The Necessity of Jiaya in the 21st Century West

“Out beyond ideas of wrongdoing and rightdoing, there is a field. I’ll meet you there … Ideas, language, even the phrase ‘each other’ doesn’t make any sense.” – Rumi

Note: This writeup specifically pertains to how Jiaya relates to the effects of the Enlightenment and nihilism on Western philosophy and religion. It does not imply that Jiaya applies solely to the West as it affirms and incorporates universal truths of interdependence and compassion relevant to all people.

The emergence of scientific rationalism and humanism in the West during the Age of Enlightenment lessened humanity’s reliance on superstitious thinking, but the degree to which people had depended on religion and faith for purpose, community, and meaning cannot be overstated. The Industrial Revolution and its fractious effects only hastened the arrival of nihilistic philosophies, the results of which brought blind and arrogant individualism.

In a way, the arc of Western history followed the opposite trajectory of Siddhartha Gautama’s early life. He indulged in lavish sensual pleasures, only to later be confronted with the sufferings of ordinary people, which led him to become an ascetic and ultimately, found a Middle Way. The Christian West, by contrast, immersed itself in the scholasticism and brutal inquisitions of the Middle Ages, but by the 21st century had veered toward a near-total rejection of the spiritual. This turn has contributed to the crisis of meaning experienced by many today. And unlike the Buddha, Western society has yet to discover a “middle way.”

This overcorrection has left the West without a spiritual core at precisely the time when it may be needed most. People continue to retreat further within themselves through the limitless distractions of the internet, while the climate crisis threatens to destabilize entire nations. Yet those who have suffered from religious trauma or who are prone to hard empiricist views may ask, how can purpose be found in a seemingly indifferent universe without appealing to a benevolent creator deity?

The answer is through Ji: the self-evident structure of reality, the principle that rejects the illusion of separateness and ego, affirming the oneness of all things. Ji is not a metaphysical speculation but the name, in the Jiayan framework, given to the observable interdependence that binds existence together — in ecosystems, the origins of the cosmos, and the shared conditions of suffering and impermanence.

Those actions that align with the universal axiom of treating others as oneself lead to flourishing for all beings. Enlightenment thinkers were right to discard the dogmatism of certain religious traditions, but they overlooked the truths that run through nearly all faiths and philosophies across cultures and history. The organized religion aspect of such traditions, viewed as a tool to control the masses, was zeroed in on, with the universalist messages found in the unadulterated teachings largely ignored. When we see not only every human but every being and every part of the planet as ourself, we begin to make the universe an infinitely better place.

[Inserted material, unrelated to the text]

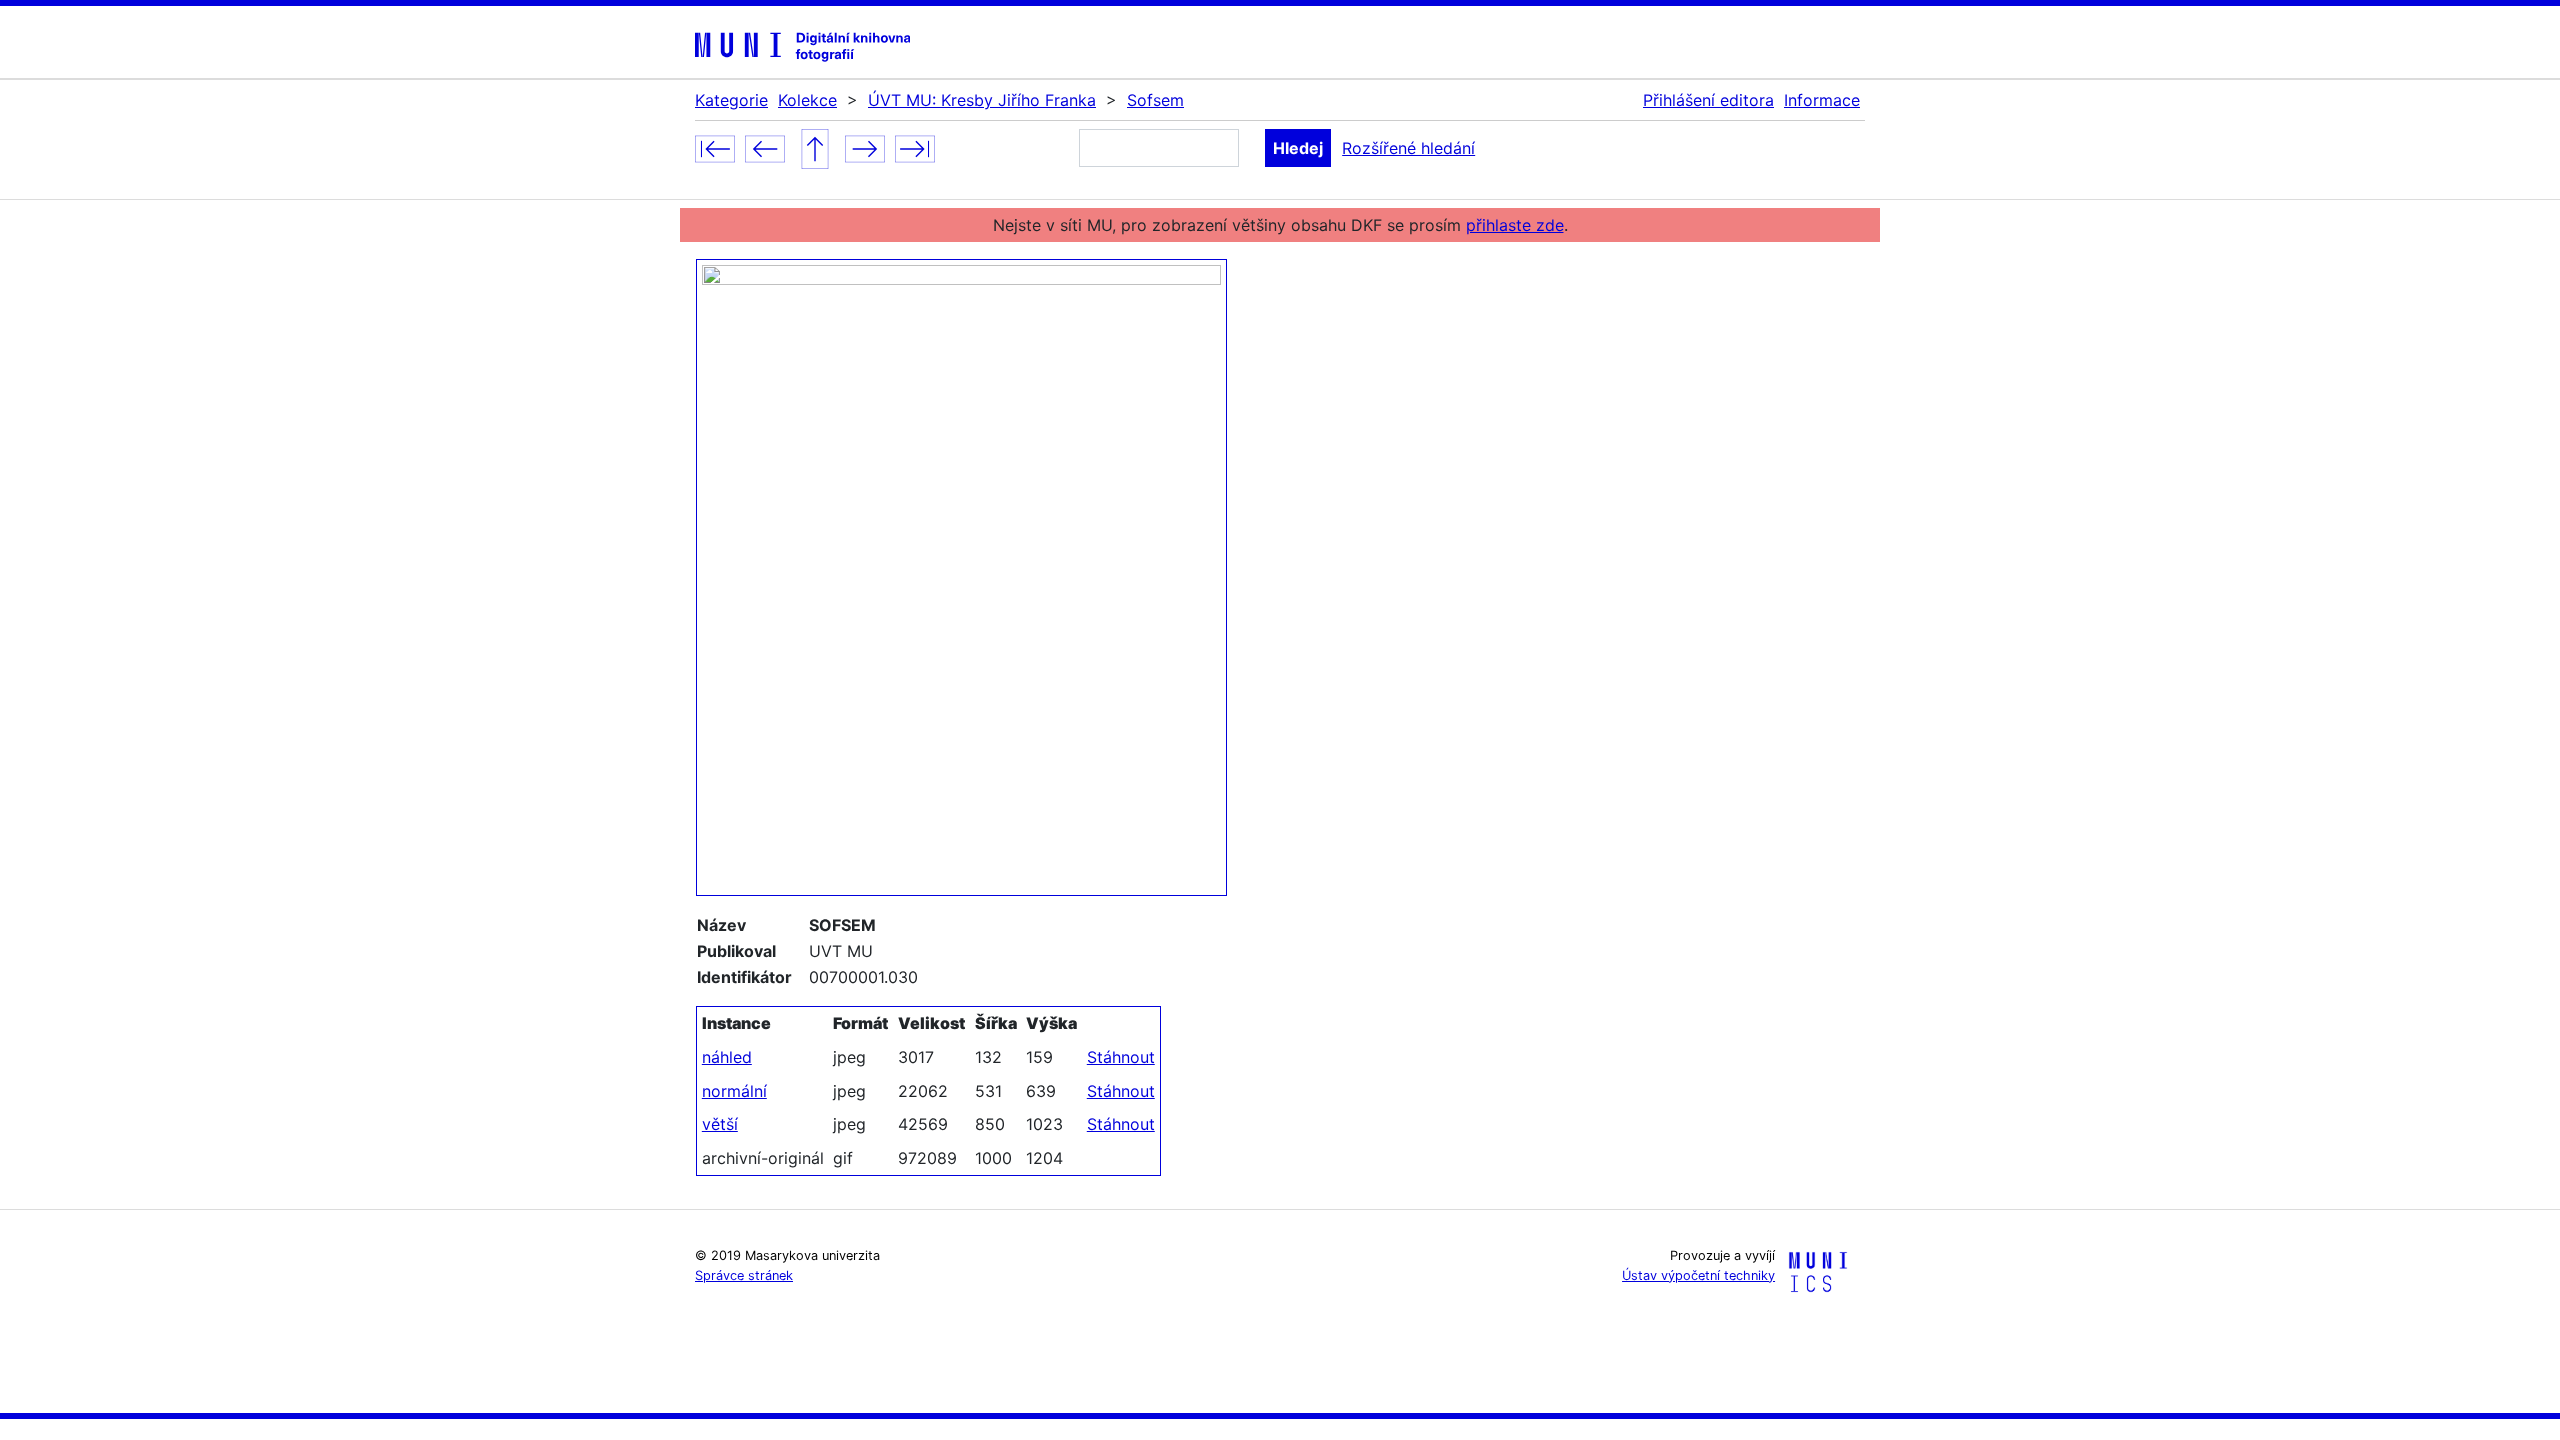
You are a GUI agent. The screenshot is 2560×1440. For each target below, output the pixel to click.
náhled (727, 1057)
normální (734, 1091)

“The purpose of human life is to serve, and to show compassion and the will to help others. Only then have we ourselves become true human beings.” – Albert Schweitzer

The Law of Ji is not to be taken on faith but verified by its outcomes. The Four Principles of Jiaya align with the scientific understanding of the universe’s origin as we know it. From this, we see that all things, bound together in a single relational network, are interconnected and thus equal in dignity and worth.

This recognition generates moral obligation through several converging paths: ontologically, as the boundaries between self and other are illusory, harm to another is harm to oneself; pragmatically, because we can observe in the present and past that compassionate systems demonstrably produce greater flourishing than those built on dominion; and axiologically, because Ji’s integrative nature constitutes a structural orientation toward coherence that ethical action both reflects and sustains. Just as a healthy ecosystem tends toward balance and self-restoration following disruption, so too do the webs permeating human society tend toward coherence when their parts act in ways that benefit the whole rather than the individual.

The truth of Ji then lies in its universality. Jiaya does not ask how an action benefits only the self, a favored group, or constructs like nations. It asks how it fosters balance for all. Nearly every lasting faith and philosophy affirms this common truth. Models that elevate one group or individual at the expense of others bring suffering and eventual collapse — whether social, civilizational, ecological, or global. Models that lift up all beings tend toward greater peace and stability. This observable tendency is what is meant by the use of “alignment” in Jiayan writing. Ji’s Order is structural rather than intentional, a property of how interconnected systems behave, not a cosmic preference, intent, or directive.

In power-centric “ethics,” interdependence is denied in favor of domination by the individual or group, and harm inevitably follows. In rule-based ethics — whether in bureaucratic organized religion or in frameworks like Kantian duty — actions are evaluated by rigid legalism without attention to circumstance or effect. Jiaya rejects such subjugation, apathy, and rigidity, instead emphasizing the cultivation of virtues that can guide us wisely through the complexities of real everyday life.

These behaviors, laid out in the Jiayan Ten Virtues, are not commandments but enduring qualities singled out for pointing the way toward eudaimonia and guiding us through context. In this way, one aligns with Nature and advances on the path of personal epektasis. Only love — mettā-karuṇā — sustains cosmic balance, nurtures harmony across all beings, and perpetuates existence.